McCoy books place in history

There can have been few more popular winning jockeys than Tony McCoy in the history of the Grand National.

The 35-year-old Ulsterman today won the great steeplechase at the 15th attempt on Don't Push It, enabling him at last to fill in the one missing line in his cv.  He had won the Cheltenham Gold Cup, the King George VI Chase, The Queen Mother Champion Chase, the Champion Hurdle and the Irish National in a career amassing more than 3,000 winners.

The most successful jumps rider of all time, he has been champion National Hunt jockey 14 times, setting the record for the number of winning rides in a single jumps season at 253 in 1997-98 before breaking Sir Gordon Richards' record of 269 in a season for all types of racing when he rode 289 winners in the 2001-02 campaign.

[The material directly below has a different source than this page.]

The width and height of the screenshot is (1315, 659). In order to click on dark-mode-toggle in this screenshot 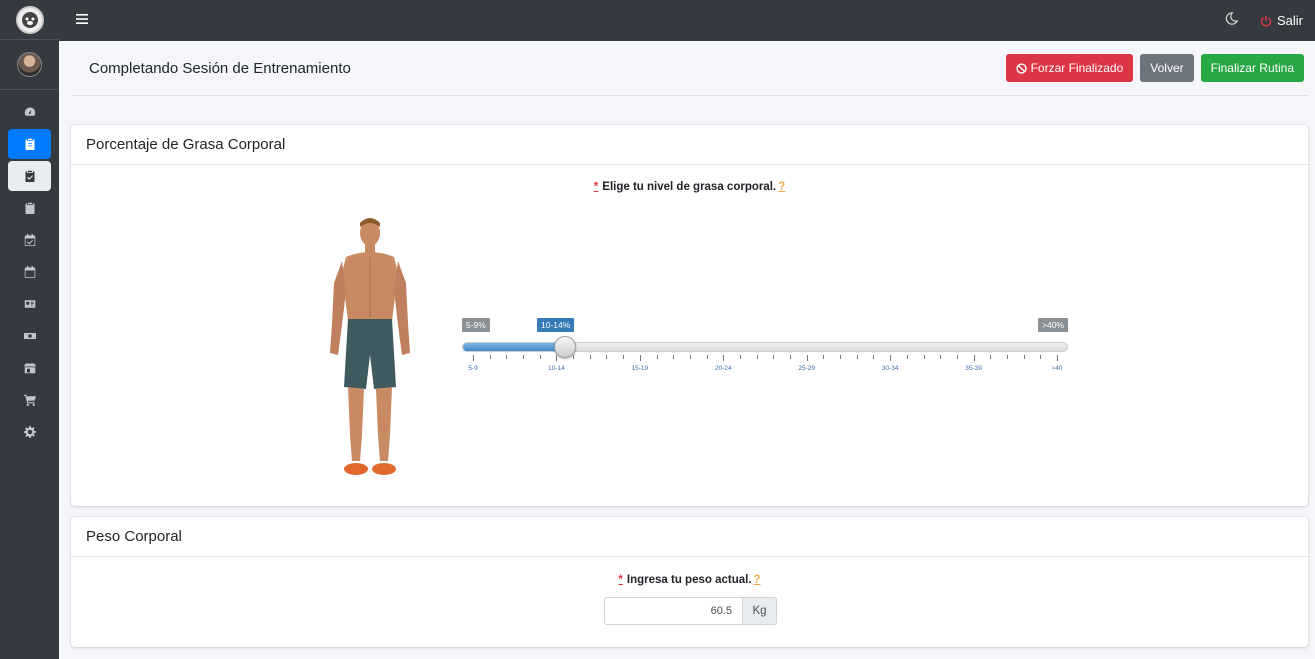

Yet he had never finished better than third in the Aintree classic until Don't Push It's victory by five lengths from Black Apalachi this afternoon.

The result also ended owner JP McManus's quest to win the National.  His familiar green and gold hoops had been carried round the gruelling course by 33 horses before he was finally able to cheer one of them home first.

McCoy revealed that it was not confirmed that he would ride the Jonjo O'Neill-trained Don't Push It ahead of stable companion Can't Buy Time until Thursday.

He wept after crossing the line as rival jockeys offered their congratulations, the victory confirming McCoy as the greatest jump jockey of all time.

It demands a revision of his life story, McCoy: The Autobiography, written in collaboration with racing journalist Steve Taylor and published in 2002.

Not everyone knows... that Tony McCoy was only 17 when he rode his first winner, Legal Steps, at Thurles in 1992; that, at 5ft 10ins tall, his frequent riding weight of 10 stone is around a stone and a half below his natural weight; that he is a close friend of rival jockey Ruby Walsh, who often visits his family home in Lambourn, Berkshire.